Rewrite the rows below so that every "Image resolution" becomes "Screen resolution", keeping everything else unchanged.

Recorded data
──────

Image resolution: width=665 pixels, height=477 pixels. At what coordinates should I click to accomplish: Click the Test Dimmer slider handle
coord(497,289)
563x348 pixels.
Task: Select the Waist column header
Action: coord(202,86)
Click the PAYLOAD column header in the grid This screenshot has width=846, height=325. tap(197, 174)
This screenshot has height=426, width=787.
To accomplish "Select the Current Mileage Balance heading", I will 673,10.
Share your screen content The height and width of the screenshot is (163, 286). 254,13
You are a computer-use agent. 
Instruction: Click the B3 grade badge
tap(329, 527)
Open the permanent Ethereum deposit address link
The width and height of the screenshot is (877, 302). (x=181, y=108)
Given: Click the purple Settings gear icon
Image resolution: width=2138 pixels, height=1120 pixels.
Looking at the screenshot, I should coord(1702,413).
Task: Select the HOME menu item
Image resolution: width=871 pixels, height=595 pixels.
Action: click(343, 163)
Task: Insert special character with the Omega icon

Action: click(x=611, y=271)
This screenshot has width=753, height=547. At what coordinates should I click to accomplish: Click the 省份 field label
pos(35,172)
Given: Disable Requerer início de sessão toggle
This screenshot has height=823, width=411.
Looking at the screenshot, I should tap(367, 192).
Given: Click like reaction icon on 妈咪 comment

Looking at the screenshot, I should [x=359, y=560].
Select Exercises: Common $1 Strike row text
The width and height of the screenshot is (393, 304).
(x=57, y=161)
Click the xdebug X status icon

──────

_WORKED ANSWER:_
Screen resolution: width=665 pixels, height=477 pixels. At what coordinates should I click to accomplish: Click the Test Dimmer slider handle
coord(497,289)
563x348 pixels.
Task: Select the Waist column header
Action: coord(202,86)
Click the PAYLOAD column header in the grid This screenshot has width=846, height=325. tap(197, 174)
This screenshot has height=426, width=787.
To accomplish "Select the Current Mileage Balance heading", I will 673,10.
Share your screen content The height and width of the screenshot is (163, 286). 254,13
You are a computer-use agent. 
Instruction: Click the B3 grade badge
tap(329, 527)
Open the permanent Ethereum deposit address link
The width and height of the screenshot is (877, 302). (x=181, y=108)
Given: Click the purple Settings gear icon
Screen resolution: width=2138 pixels, height=1120 pixels.
Looking at the screenshot, I should coord(1702,413).
Task: Select the HOME menu item
Screen resolution: width=871 pixels, height=595 pixels.
Action: click(343, 163)
Task: Insert special character with the Omega icon

Action: click(x=611, y=271)
This screenshot has width=753, height=547. At what coordinates should I click to accomplish: Click the 省份 field label
pos(35,172)
Given: Disable Requerer início de sessão toggle
This screenshot has height=823, width=411.
Looking at the screenshot, I should tap(367, 192).
Given: Click like reaction icon on 妈咪 comment

Looking at the screenshot, I should [x=359, y=560].
Select Exercises: Common $1 Strike row text
The width and height of the screenshot is (393, 304).
(x=57, y=161)
Click the xdebug X status icon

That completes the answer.